▶ THE PROBLEM
Look over the lines below. Report each one that includes the string "agent".

══ RECORDS

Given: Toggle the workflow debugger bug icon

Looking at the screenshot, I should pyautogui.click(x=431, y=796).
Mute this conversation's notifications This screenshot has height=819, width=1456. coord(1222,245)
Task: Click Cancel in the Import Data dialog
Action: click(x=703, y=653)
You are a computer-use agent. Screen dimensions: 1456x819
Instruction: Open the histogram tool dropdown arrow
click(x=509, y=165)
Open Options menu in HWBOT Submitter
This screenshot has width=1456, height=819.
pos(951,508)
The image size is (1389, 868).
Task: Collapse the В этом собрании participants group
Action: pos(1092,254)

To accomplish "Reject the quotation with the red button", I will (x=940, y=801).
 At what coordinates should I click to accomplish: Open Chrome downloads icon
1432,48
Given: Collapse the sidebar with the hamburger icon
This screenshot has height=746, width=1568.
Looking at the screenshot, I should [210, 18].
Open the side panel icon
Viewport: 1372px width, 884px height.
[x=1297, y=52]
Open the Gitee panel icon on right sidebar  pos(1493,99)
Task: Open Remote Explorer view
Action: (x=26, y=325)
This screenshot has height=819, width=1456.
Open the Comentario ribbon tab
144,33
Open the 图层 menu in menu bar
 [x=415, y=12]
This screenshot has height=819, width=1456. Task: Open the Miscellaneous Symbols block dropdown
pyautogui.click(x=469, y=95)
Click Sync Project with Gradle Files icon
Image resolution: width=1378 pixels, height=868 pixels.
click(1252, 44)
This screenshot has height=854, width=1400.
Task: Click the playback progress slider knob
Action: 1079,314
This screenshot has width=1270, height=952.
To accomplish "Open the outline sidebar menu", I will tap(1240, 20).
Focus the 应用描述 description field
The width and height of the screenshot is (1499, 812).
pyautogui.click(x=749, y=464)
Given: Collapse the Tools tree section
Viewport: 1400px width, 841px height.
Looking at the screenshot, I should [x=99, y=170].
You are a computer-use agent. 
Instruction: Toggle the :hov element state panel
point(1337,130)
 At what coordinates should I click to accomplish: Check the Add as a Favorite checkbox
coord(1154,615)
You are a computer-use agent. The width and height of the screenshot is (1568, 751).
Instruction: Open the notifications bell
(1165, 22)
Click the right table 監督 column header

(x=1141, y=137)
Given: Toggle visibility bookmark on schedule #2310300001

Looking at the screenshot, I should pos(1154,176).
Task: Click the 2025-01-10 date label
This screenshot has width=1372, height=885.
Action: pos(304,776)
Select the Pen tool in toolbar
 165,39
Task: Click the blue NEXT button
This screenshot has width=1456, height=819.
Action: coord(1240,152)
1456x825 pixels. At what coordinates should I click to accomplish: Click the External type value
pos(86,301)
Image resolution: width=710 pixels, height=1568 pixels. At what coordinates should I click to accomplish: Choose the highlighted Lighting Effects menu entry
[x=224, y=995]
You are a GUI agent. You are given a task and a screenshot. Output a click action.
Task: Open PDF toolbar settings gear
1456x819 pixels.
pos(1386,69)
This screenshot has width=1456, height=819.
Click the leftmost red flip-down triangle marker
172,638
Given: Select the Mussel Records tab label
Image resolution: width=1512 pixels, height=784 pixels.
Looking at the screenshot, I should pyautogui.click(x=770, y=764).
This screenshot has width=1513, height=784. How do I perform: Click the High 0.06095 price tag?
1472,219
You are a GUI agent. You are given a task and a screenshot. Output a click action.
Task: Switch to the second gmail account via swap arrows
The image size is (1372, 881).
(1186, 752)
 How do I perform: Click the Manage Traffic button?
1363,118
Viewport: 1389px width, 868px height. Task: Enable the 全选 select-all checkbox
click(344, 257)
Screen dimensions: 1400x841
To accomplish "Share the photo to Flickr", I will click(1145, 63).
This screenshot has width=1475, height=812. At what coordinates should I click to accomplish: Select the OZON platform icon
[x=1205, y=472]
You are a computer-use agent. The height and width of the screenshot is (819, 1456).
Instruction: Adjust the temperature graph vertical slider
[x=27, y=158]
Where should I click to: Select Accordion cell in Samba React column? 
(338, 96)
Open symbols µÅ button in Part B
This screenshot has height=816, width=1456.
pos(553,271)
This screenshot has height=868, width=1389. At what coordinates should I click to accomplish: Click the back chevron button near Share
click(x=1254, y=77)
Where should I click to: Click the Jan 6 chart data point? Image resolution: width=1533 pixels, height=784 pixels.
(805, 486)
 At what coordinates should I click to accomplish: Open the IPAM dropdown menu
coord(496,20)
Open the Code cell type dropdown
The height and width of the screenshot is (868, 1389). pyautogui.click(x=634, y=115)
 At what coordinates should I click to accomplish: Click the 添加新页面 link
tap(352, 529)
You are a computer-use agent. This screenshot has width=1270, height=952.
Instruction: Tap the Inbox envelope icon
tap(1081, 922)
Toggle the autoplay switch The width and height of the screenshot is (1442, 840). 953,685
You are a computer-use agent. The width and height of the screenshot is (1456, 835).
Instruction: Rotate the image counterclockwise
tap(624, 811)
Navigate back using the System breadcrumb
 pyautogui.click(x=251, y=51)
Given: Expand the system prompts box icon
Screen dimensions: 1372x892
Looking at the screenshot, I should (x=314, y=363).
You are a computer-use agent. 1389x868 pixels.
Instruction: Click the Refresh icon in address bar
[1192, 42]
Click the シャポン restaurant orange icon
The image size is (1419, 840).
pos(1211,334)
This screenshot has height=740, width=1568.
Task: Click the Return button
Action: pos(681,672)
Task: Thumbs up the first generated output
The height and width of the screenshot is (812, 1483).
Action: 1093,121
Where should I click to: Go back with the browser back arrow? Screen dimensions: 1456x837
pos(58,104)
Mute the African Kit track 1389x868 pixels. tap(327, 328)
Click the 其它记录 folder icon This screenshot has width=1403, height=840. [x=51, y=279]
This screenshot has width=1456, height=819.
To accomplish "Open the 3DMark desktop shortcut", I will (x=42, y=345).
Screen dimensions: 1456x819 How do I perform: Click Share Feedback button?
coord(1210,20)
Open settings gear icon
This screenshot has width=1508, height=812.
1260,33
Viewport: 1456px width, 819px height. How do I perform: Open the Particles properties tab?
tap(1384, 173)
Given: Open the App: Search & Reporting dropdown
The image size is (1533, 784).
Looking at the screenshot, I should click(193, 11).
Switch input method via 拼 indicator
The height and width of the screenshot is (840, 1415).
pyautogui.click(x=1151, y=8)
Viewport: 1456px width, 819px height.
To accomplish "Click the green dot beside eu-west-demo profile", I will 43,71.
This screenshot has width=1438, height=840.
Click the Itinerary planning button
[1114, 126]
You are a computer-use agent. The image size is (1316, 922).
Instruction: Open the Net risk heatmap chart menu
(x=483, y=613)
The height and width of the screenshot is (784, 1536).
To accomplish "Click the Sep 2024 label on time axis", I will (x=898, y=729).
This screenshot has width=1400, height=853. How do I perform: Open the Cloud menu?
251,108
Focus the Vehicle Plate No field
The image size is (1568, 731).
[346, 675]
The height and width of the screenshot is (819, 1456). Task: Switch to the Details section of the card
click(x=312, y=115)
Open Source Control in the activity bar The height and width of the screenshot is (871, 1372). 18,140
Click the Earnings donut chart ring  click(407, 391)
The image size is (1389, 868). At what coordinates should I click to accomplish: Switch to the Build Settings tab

════

▶ EXERCISE RESULT
You are a computer-use agent. Screen dimensions: 1456x819
You are a computer-use agent. 
You are a computer-use agent. The width and height of the screenshot is (1568, 751).
You are a GUI agent. You are given a task and a screenshot. Output a click action.
You are a GUI agent. You are given a task and a screenshot. Output a click action.
You are a computer-use agent. The height and width of the screenshot is (819, 1456).
You are a computer-use agent. This screenshot has width=1270, height=952.
You are a computer-use agent. The width and height of the screenshot is (1456, 835).
You are a computer-use agent. 1389x868 pixels.
You are a computer-use agent. The image size is (1316, 922).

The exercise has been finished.